Sebanyak 23 peserta penyandang disabilitas yang mengikuti ujian di Digital Library General Building ULM pada Kamis (2/7/2026), mendapatkan pengawalan ketat dari aspek aksesibilitas dan psikologis sejak menginjakkan kaki di lokasi ujian.
Demi menjamin kesetaraan dan kenyamanan peserta, ULM menerjunkan 17 relawan mahasiswa terlatih untuk mendampingi seluruh prosesi ujian, mulai dari registrasi hingga pelaksanaan tes, tanpa mencederai prinsip netralitas.
Koordinator Layanan Disabilitas ULM, Dr. H. Utomo menjelaskan, para relawan yang bertugas bukan sekadar panitia musiman, melainkan tenaga yang sudah rekam jejaknya teruji dalam memfasilitasi mahasiswa berkebutuhan khusus sehari-hari.
“Relawan kami juga sudah terbiasa mendampingi penyandang disabilitas yang sudah menjadi mahasiswa saat perkuliahan” begitu ujarnya.
Langkah akomodatif ULM menyentuh aspek hulu melalui keterlibatan langsung pihak keluarga.
Sembari para peserta berjuang di depan komputer, panitia UTMBK bersama Tim Koordinator Disabilitas menggelar sesi asesmen khusus dengan orang tua peserta.
Langkah ini diambil sebagai strategi awal universitas untuk memetakan kebutuhan spesifik dan bentuk dukungan akademik maupun nonakademik yang tepat ketika para calon mahasiswa ini resmi berkuliah nanti.
Saat ini sendiri, ULM tercatat telah menampung lebih dari 60 mahasiswa penyandang disabilitas aktif.
Dr. H. Utomo menambahkan, ke depan, ULM berkomitmen kuat untuk mendobrak batasan struktural yang masih ada di lingkungan kampus agar potensi para mahasiswa ini bisa melejit secara optimal.
“Dari semua aspek harus ada peningkatan terutama akses aksesibilitas dan juga penerimaan dari jurusan dan prodi di ULM yang bisa mengakomodir kebutuhan mereka” tambahnya.
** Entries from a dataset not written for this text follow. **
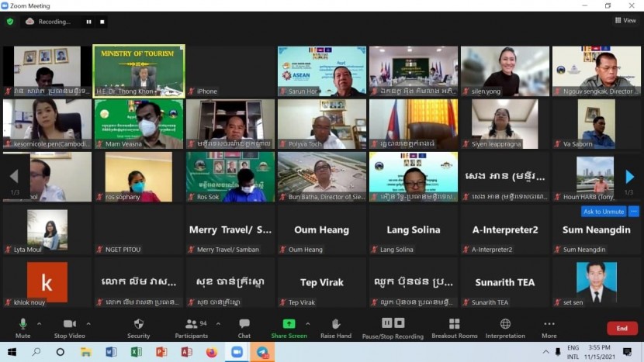The height and width of the screenshot is (362, 644).
Task: Open Microsoft Word from the taskbar
Action: click(111, 352)
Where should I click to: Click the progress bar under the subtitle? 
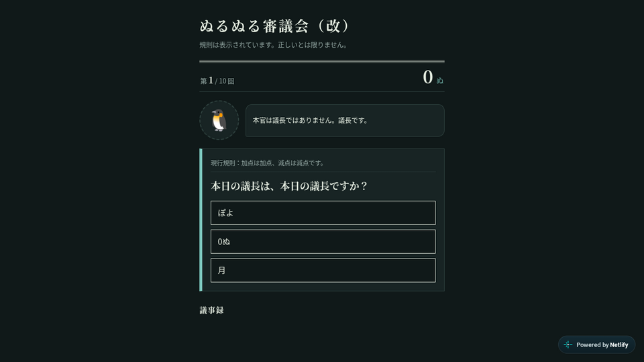click(321, 61)
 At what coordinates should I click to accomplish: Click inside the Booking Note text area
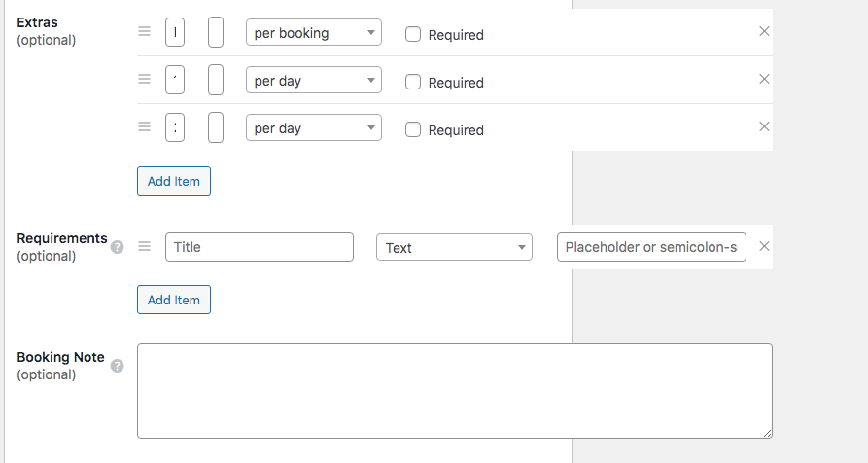(x=455, y=391)
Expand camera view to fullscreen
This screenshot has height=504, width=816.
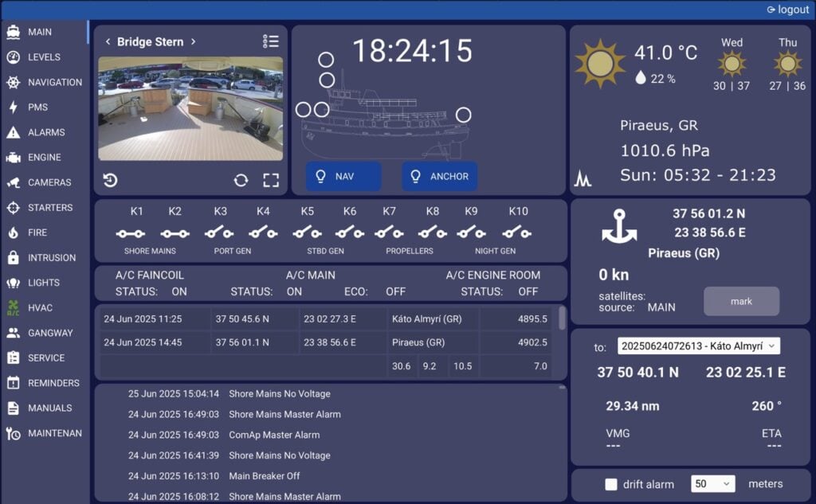pyautogui.click(x=271, y=180)
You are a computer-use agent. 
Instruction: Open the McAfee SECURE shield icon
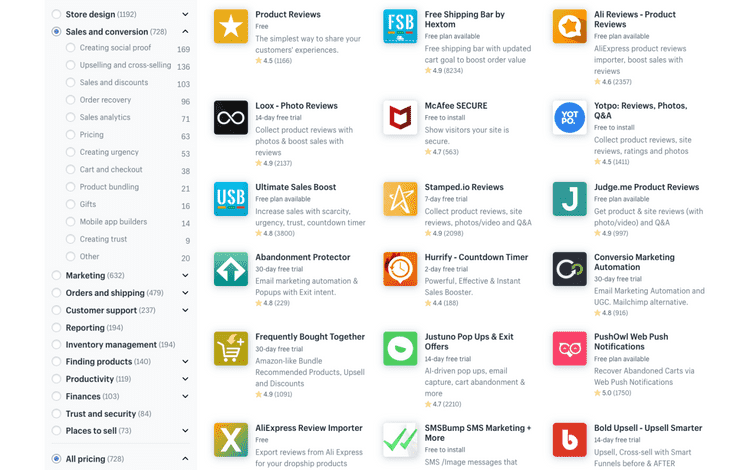coord(400,117)
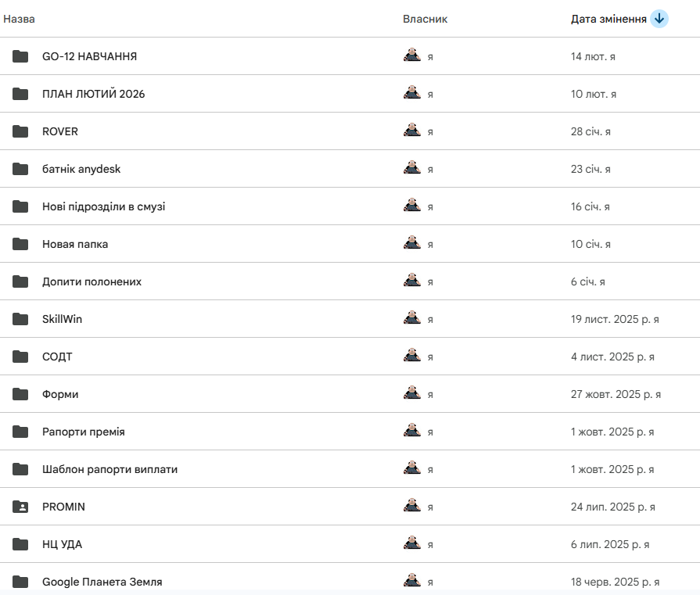
Task: Sort by the Власник column header
Action: pyautogui.click(x=425, y=19)
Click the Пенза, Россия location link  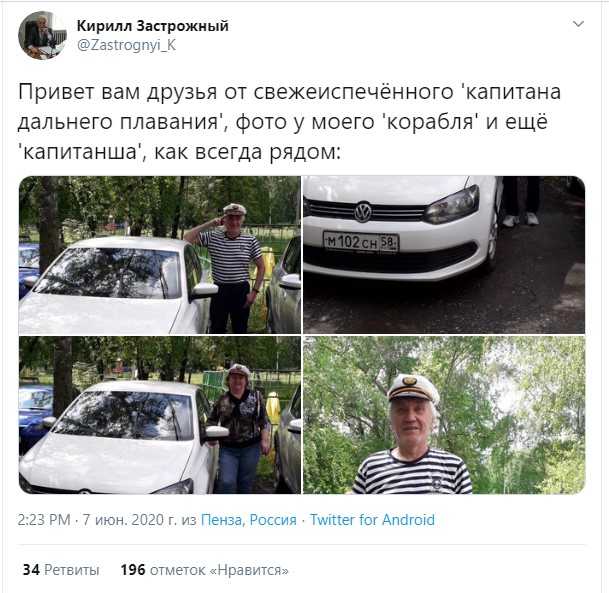tap(249, 520)
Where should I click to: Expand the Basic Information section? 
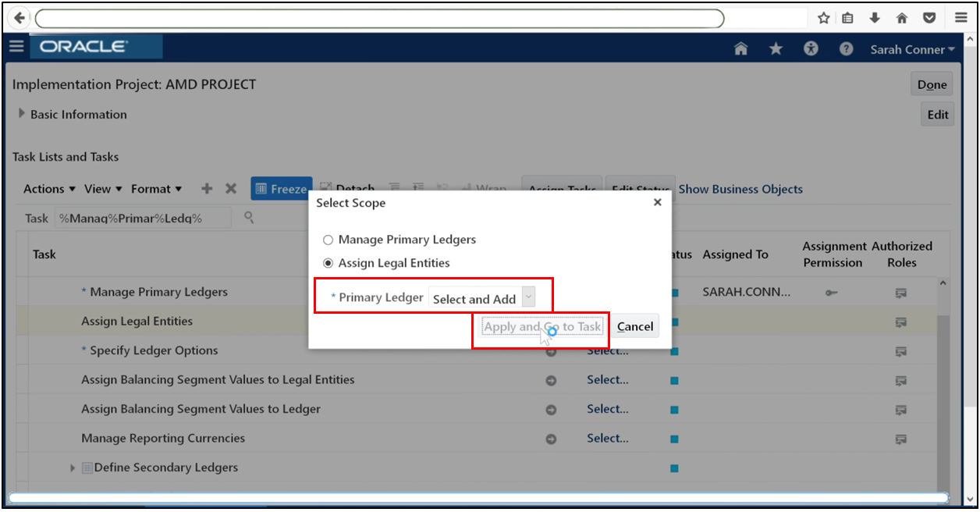21,114
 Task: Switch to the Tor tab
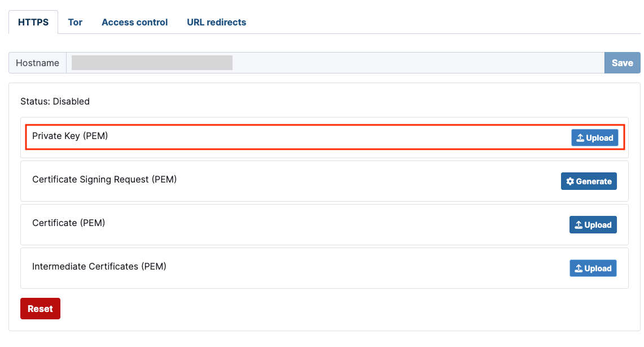pyautogui.click(x=75, y=22)
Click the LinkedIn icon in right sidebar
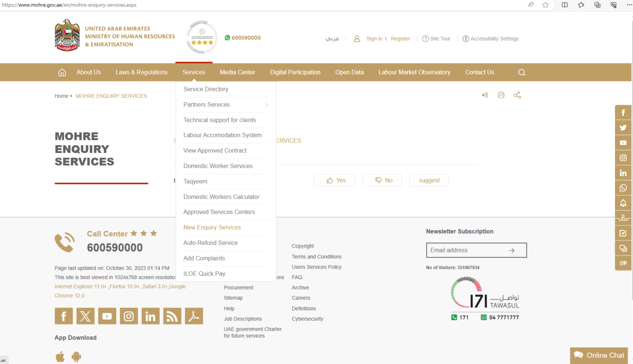The width and height of the screenshot is (633, 364). [x=623, y=173]
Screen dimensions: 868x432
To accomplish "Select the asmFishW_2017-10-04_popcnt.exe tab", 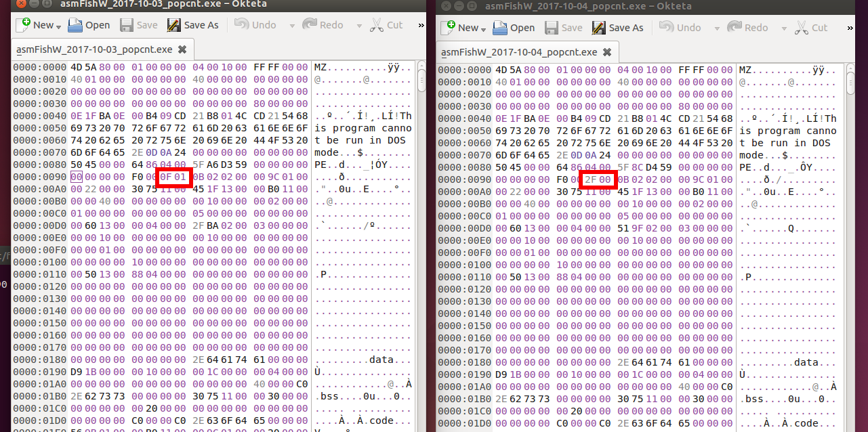I will pos(519,51).
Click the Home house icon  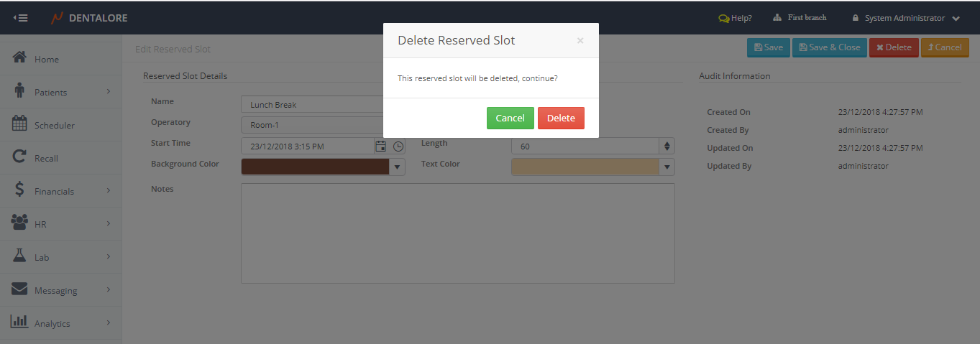(20, 58)
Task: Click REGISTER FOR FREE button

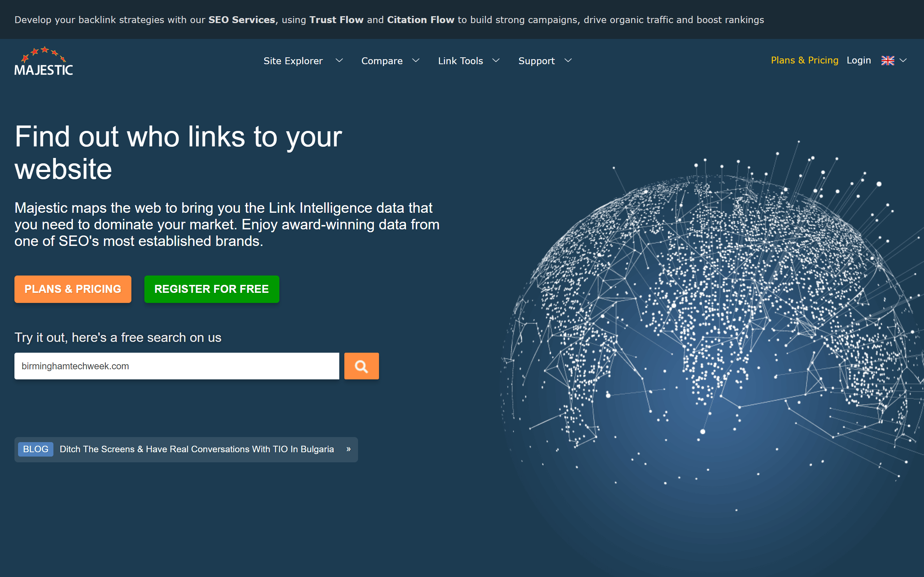Action: (212, 289)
Harapan akan komitmen jangka panjang ULM ini disambut positif oleh para orang tua.
Jeslyn, salah satu orang tua peserta yang mendampingi putranya yang telah bersiap intensif selama delapan bulan, menaruh ekspektasi besar agar kampus terbesar di Kalimantan Selatan ini terus membuka sekat-sekat pembatas bagi anak-anak berkebutuhan khusus.
“Harapan kami, peluang bagi penyandang disabilitas semakin diperluas, pilihan program studi semakin beragam, serta ada dukungan dari para dosen yang memahami kebutuhan anak-anak berkebutuhan khusus,” ungkapnya.
Melalui integrasi kesiapan relawan, asesmen dini dengan orang tua, serta evaluasi aksesibilitas prodi, UTMBK Jalur Disabilitas 2026 ini bukan lagi sekadar ritual seleksi tahunan bagi ULM, melainkan wujud nyata manifesto kampus dalam menghadirkan keadilan pendidikan yang setara bagi setiap anak bangsa.